In the wake of the hack at Sony Pictures Entertainment and other prominent data breaches, the White House tried Tuesday to jump-start the effort to pass cybersecurity legislation by unveiling an updated proposal aimed at ironing out major sticking points in a long-stalled effort.
The new push is part of a week of White House announcements highlighting new technology and security policy initiatives for the new year. With announcements on data security, information sharing and broadband access, President Obama is trying to strike some contrast with the new Republican leadership on Capitol Hill — while also suggesting a few areas of compromise.
"Cyberthreats are an urgent and growing danger," Obama said Tuesday in remarks in suburban Washington at the National Cybersecurity and Communications Integration Center, which helps coordinate electronic communications among the government, the intelligence community and law enforcement.
He said that the move toward putting the nation's infrastructure online makes the issue of cybersecruity "a growing public safety and public health" concern.

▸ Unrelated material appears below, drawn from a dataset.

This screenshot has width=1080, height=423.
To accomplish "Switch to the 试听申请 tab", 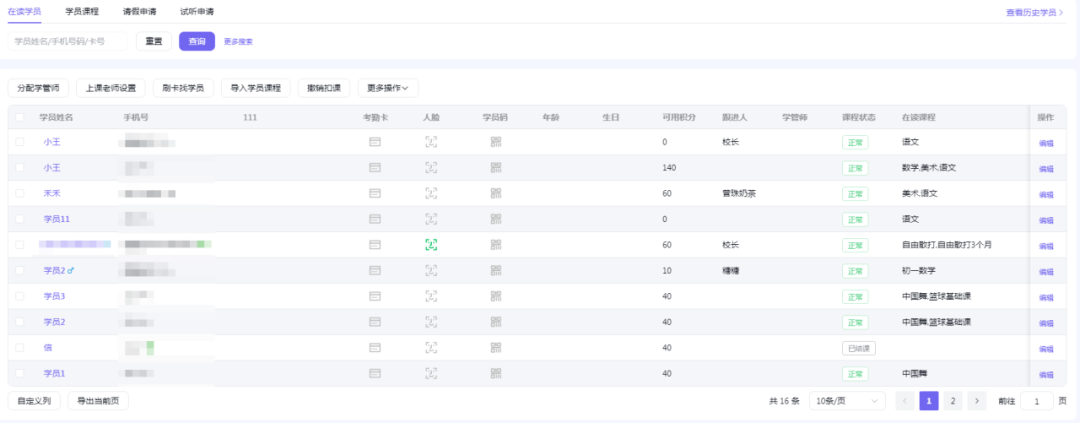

White House officials have mentioned cybersecurity as one of the most promising areas for common ground with Republicans. Passage of a series of bills in late December gave the issue momentum in Congress, they say. Meanwhile, very public hacks, such as the major attack on Sony and the embarrassing breach of Pentagon social media accounts this week, are providing political pressure for more action.
Obama cited both examples when he met with congressional leaders earlier Tuesday for their first formal meeting of the new Congress to map out top legislative priorities. The president said cybersecurity was near the top of the list.
"We agreed that this is an area where we can work hard together, get some legislation done and make sure that we are much more effective in protecting the American people from these kinds of cyberattacks," he said.
Sen. John Thune (R-S.D.), chairman of the Senate Commerce Committee, said he welcomed Obama's interest in the issue, while suggesting that the president was a latecomer. In a statement, Thune said he hoped "the president's actions on this critical subject match his rhetoric about working with Congress."
The proposal Obama outlined Tuesday was a version of a 2011 administration plan, updated to accommodate concerns from the private sector and to reflect lessons learned from recent attacks. The proposal would encourage companies to share key information about a potential hack quickly with the government. In return, the government would limit those companies' legal liability, if they removed certain personal data, a White House official said. The proposal would also limit law enforcement's use of that information to stopping cybercrimes, major threats to minors or threats to bodily harm, the official said, adding that the information could not be used for regulation.
The proposal would also require the departments of Justice and Homeland Security to draft guidelines on how they should use, retain and destroy the information.
Concerns over corporate liability for disclosing data to the government have been among the issues holding up passage of a cybersecurity bill. One White House official, who refused to be named discussing the proposal ahead of the president's announcement, said the updated plan offered a "more clearly structured, more refined framework" for sharing information and reflected talks with the private sector.
The proposal will be among the topics at a White House a summit on cybersecurity and consumer protection at Stanford University next month, the White House said. The summit, scheduled for Feb. 13, will involve administration officials, companies and consumer groups.
The White House also announced $25 million in grants to historically black colleges and universities to support cybersecurity education. The money is part of an Energy Department effort to fund science and technology training.